━━━━━ Given information

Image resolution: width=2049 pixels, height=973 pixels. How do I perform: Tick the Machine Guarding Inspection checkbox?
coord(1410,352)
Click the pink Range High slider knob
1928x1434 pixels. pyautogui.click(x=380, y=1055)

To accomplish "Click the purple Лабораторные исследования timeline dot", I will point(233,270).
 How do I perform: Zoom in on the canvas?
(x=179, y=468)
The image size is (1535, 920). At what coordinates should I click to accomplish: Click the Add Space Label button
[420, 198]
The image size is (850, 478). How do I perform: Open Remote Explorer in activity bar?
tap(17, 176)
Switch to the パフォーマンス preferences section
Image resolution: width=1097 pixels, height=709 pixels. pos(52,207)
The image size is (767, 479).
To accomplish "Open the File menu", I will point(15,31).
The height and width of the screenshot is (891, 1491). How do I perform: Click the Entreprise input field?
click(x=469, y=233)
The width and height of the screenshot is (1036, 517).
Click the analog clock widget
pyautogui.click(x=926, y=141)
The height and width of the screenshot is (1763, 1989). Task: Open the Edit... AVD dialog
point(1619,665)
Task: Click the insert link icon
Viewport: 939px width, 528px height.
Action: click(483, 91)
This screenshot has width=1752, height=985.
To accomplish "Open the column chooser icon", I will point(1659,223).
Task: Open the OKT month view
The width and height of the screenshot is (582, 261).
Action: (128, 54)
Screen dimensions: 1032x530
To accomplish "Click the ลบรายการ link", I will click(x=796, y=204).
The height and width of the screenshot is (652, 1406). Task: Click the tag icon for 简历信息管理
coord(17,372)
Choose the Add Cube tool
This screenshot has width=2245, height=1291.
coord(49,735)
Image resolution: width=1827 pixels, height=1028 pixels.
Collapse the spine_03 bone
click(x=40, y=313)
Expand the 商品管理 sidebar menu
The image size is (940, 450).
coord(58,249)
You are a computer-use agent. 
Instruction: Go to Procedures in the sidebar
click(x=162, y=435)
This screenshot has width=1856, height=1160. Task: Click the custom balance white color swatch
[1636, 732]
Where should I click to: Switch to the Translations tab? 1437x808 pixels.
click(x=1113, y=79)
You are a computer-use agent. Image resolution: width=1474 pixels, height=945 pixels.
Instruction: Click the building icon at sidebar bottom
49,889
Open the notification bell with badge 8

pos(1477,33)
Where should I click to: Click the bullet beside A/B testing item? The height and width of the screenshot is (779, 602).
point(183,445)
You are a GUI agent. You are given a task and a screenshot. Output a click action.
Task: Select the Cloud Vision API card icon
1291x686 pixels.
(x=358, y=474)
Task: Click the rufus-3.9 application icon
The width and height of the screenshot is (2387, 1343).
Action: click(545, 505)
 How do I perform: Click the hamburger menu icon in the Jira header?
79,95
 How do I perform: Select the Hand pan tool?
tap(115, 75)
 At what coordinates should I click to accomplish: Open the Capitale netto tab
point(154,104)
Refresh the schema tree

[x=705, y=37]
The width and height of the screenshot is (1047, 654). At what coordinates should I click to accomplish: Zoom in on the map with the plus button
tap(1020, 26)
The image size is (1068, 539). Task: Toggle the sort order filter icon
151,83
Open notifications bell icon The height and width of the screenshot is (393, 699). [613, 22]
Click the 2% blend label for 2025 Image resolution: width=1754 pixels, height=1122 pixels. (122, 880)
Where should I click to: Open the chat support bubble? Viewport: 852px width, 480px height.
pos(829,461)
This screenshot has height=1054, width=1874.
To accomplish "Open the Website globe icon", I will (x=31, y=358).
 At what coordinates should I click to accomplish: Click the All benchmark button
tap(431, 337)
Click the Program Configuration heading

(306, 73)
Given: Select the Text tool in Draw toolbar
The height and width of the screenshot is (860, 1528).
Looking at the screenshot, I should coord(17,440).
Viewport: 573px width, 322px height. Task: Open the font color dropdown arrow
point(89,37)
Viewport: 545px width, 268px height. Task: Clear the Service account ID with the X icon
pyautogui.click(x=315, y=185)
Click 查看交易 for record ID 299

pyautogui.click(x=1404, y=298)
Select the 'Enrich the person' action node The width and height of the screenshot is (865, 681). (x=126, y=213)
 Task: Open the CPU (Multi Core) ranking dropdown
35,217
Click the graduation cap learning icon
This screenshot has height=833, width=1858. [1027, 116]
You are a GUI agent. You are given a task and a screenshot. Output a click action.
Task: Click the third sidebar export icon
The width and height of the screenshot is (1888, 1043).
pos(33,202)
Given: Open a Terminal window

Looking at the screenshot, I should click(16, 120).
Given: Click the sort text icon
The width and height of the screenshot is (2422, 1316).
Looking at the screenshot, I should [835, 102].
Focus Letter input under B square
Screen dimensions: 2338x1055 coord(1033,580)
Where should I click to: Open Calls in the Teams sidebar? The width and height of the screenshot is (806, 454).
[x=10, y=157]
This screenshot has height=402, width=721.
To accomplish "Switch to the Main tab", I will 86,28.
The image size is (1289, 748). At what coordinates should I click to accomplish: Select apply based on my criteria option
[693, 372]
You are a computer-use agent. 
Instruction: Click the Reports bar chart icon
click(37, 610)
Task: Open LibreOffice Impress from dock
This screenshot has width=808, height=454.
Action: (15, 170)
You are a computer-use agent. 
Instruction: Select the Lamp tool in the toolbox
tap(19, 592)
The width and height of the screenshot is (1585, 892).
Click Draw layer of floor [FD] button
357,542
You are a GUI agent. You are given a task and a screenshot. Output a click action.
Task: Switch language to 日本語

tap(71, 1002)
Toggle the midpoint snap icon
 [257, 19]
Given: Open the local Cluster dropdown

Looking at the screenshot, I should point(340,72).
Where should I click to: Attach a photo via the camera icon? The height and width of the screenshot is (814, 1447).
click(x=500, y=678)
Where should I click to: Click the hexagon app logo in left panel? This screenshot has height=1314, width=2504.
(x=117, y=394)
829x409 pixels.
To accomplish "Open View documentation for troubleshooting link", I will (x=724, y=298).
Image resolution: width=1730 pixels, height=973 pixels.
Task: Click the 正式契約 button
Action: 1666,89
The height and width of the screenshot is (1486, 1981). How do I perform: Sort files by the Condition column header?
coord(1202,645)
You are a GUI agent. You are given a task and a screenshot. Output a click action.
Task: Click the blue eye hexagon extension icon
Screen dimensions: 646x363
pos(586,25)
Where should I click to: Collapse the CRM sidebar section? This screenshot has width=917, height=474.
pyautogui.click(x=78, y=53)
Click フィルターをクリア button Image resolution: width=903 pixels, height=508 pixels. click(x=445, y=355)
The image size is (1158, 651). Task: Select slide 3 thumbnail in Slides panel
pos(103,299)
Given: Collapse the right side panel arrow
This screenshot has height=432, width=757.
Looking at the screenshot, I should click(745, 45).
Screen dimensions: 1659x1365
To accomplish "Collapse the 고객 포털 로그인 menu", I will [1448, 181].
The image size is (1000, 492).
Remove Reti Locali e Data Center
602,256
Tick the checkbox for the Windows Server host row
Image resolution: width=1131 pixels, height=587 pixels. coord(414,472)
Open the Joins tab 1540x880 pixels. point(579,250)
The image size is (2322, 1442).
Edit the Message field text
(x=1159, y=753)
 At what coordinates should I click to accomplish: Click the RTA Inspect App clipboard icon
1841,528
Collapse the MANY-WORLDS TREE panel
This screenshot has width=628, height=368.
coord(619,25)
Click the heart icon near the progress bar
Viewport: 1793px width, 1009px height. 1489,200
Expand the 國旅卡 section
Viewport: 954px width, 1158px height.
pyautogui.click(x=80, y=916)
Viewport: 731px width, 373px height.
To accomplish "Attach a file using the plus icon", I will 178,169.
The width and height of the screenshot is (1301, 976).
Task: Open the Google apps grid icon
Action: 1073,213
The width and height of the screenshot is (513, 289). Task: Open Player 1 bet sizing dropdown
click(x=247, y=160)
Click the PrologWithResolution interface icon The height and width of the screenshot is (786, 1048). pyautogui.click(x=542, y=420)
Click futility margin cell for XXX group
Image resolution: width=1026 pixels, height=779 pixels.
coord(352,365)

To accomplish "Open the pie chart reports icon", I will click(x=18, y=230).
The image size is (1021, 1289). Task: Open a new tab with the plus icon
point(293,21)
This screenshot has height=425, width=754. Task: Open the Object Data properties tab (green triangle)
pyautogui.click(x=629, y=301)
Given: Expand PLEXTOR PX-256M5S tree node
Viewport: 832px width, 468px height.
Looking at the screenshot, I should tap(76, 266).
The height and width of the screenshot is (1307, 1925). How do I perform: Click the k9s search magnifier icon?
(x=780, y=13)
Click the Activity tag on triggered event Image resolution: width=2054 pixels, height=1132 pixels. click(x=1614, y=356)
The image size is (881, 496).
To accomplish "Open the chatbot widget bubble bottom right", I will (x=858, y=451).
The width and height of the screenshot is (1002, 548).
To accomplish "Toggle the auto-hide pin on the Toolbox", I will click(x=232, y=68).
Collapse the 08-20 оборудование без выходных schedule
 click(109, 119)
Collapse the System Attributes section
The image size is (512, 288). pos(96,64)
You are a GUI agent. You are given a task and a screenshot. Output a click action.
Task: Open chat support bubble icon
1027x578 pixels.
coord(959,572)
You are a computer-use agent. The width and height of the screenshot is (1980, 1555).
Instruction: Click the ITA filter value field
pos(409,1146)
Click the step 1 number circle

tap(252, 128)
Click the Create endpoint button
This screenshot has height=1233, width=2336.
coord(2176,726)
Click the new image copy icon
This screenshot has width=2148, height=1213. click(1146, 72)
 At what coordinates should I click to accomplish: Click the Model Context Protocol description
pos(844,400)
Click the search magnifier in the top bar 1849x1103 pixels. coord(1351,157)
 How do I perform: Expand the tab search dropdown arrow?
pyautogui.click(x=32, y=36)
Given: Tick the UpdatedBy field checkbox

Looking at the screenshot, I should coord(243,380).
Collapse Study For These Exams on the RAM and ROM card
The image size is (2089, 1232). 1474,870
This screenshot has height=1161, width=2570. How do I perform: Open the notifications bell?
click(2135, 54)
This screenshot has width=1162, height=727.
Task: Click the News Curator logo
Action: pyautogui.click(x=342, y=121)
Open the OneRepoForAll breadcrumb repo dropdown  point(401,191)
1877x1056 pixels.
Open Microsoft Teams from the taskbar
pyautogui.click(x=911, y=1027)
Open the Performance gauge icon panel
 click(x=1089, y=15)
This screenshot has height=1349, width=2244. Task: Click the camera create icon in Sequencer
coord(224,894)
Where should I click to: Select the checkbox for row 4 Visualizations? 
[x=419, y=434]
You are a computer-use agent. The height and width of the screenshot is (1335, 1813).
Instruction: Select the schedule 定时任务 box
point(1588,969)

━━━━━━━━━━

## Exercise details
Could you set down, exactly as written, the lines above between the one holding "How do I perform: Zoom in on the canvas?" and the one holding "The width and height of the screenshot is (1036, 517).", inclusive, and nothing more?

## Written solution
 How do I perform: Zoom in on the canvas?
(x=179, y=468)
The image size is (1535, 920). At what coordinates should I click to accomplish: Click the Add Space Label button
[420, 198]
The image size is (850, 478). How do I perform: Open Remote Explorer in activity bar?
tap(17, 176)
Switch to the パフォーマンス preferences section
Image resolution: width=1097 pixels, height=709 pixels. pos(52,207)
The image size is (767, 479).
To accomplish "Open the File menu", I will point(15,31).
The height and width of the screenshot is (891, 1491). How do I perform: Click the Entreprise input field?
click(x=469, y=233)
The width and height of the screenshot is (1036, 517).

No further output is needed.